(begin)
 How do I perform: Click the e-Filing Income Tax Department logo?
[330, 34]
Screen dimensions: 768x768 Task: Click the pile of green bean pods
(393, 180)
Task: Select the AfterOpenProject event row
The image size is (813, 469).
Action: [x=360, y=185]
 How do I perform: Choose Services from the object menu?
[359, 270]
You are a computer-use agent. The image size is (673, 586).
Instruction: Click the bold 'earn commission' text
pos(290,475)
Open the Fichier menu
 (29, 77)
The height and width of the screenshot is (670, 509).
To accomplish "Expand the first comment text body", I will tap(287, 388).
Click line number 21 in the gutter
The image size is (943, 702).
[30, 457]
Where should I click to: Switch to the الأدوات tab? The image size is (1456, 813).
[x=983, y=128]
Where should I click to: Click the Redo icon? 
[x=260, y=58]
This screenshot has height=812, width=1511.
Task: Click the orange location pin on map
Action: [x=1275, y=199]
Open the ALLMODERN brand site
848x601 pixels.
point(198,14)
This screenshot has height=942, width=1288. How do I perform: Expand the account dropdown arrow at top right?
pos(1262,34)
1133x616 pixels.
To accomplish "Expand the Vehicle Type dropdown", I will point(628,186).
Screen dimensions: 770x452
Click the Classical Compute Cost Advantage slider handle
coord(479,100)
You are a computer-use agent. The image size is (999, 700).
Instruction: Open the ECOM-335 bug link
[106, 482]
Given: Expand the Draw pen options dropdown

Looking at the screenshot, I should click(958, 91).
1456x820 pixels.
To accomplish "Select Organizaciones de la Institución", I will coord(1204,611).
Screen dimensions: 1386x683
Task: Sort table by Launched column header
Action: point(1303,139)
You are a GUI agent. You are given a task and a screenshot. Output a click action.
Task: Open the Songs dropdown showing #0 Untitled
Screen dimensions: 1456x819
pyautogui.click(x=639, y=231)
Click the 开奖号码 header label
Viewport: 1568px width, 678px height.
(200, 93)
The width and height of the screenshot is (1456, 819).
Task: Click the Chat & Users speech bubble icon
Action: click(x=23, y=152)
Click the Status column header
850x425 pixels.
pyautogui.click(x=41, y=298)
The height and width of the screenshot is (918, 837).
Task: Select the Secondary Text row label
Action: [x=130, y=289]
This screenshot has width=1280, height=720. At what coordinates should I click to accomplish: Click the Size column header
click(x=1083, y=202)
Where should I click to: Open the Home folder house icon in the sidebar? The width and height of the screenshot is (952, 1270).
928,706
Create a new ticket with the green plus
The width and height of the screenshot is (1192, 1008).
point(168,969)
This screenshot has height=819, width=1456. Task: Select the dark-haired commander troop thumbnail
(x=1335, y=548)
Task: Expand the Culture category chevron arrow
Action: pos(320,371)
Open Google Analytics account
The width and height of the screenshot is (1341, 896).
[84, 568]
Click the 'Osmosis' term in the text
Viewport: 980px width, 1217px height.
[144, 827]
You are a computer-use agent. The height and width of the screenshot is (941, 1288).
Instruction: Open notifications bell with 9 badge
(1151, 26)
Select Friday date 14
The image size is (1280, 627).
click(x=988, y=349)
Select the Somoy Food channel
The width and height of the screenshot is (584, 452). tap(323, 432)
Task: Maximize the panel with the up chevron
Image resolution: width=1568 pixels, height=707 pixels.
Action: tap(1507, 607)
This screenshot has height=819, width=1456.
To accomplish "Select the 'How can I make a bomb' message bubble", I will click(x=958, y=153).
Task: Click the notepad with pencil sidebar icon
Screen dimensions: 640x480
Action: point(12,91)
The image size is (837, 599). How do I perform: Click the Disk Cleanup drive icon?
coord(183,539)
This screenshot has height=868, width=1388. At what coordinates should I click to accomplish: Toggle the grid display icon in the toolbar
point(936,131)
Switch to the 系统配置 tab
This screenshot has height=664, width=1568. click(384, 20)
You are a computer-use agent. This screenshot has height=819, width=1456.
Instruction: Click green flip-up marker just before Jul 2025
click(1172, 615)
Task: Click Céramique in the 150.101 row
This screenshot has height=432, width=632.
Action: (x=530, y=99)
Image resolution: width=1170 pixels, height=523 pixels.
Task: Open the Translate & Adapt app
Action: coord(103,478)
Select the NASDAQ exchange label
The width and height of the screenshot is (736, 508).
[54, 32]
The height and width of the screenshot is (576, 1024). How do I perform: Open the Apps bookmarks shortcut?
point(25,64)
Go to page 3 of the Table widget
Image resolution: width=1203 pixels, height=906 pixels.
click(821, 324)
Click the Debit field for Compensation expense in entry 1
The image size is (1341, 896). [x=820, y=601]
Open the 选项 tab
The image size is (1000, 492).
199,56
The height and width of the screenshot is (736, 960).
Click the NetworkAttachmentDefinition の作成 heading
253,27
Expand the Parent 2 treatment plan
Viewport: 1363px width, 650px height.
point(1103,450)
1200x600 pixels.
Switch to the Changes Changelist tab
(end)
> **Your task**
Return each line of the records above that contains the string "computer", treating uppercase and lowercase as distinct.

> **The result**
You are a computer-use agent. The image size is (673, 586).
You are a computer-use agent. The image size is (999, 700).
You are a computer-use agent. The height and width of the screenshot is (941, 1288).
You are a computer-use agent. This screenshot has height=819, width=1456.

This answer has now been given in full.